_Data entries_.
'''
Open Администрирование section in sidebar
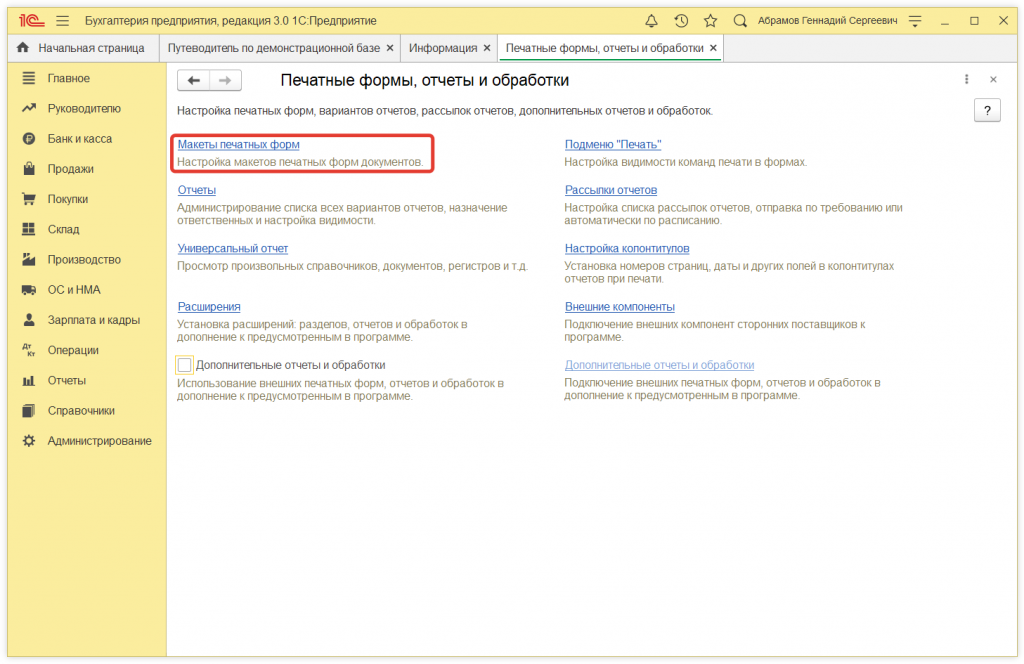1024x664 pixels. tap(99, 441)
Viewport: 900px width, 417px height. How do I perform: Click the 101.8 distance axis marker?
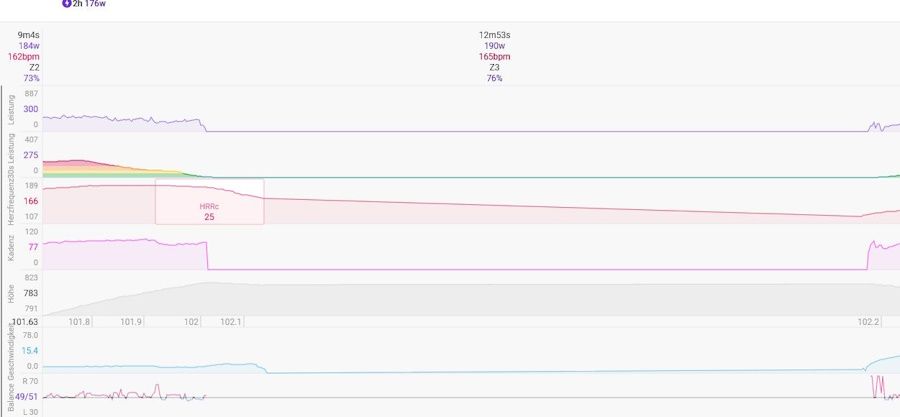[x=79, y=322]
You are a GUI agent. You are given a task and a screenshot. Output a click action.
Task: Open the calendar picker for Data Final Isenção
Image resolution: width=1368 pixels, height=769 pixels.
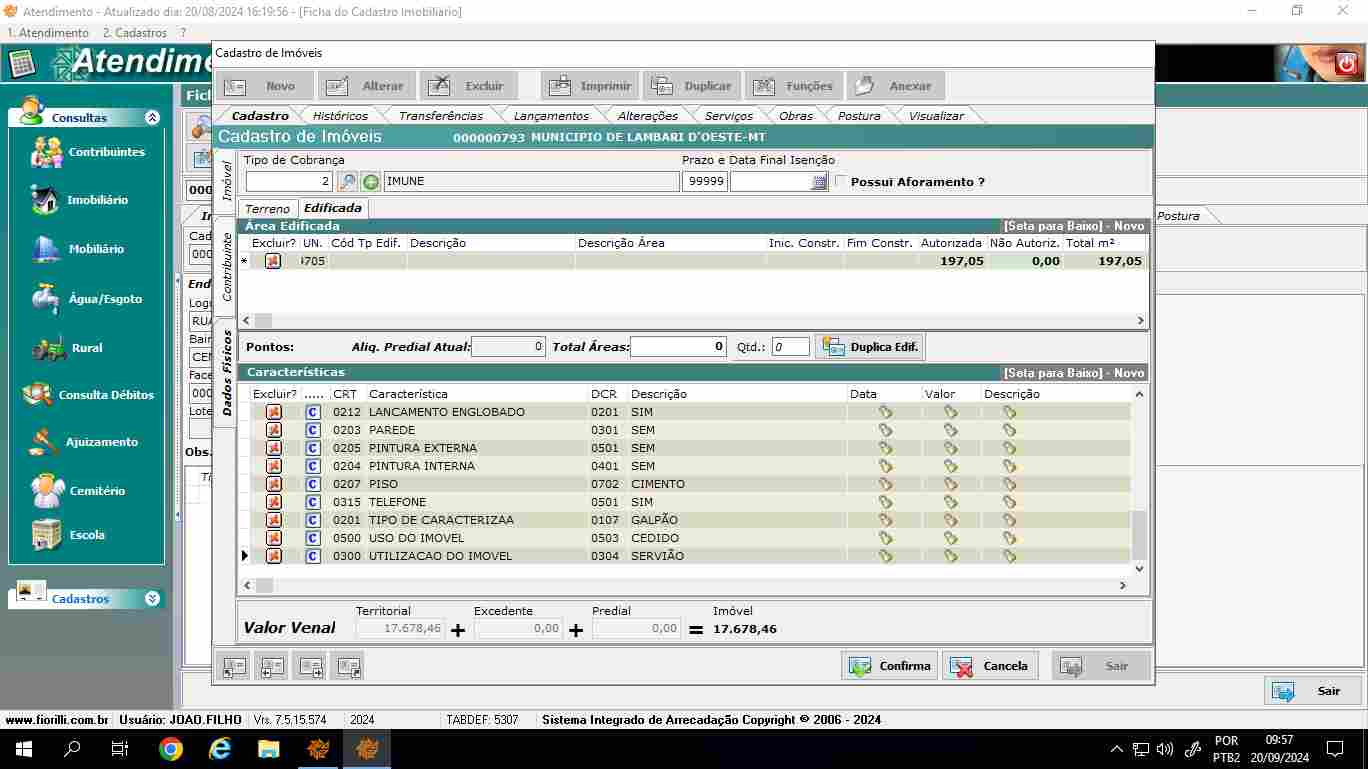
'''
_GOAL OF THE EXERCISE_. Copy out every line of the material above word for word, leaving out the pictures.

_OUTPUT BELOW_.
Open Администрирование section in sidebar
1024x664 pixels. tap(99, 441)
Viewport: 900px width, 417px height. How do I perform: Click the 101.8 distance axis marker?
[x=79, y=322]
You are a GUI agent. You are given a task and a screenshot. Output a click action.
Task: Open the calendar picker for Data Final Isenção
Image resolution: width=1368 pixels, height=769 pixels.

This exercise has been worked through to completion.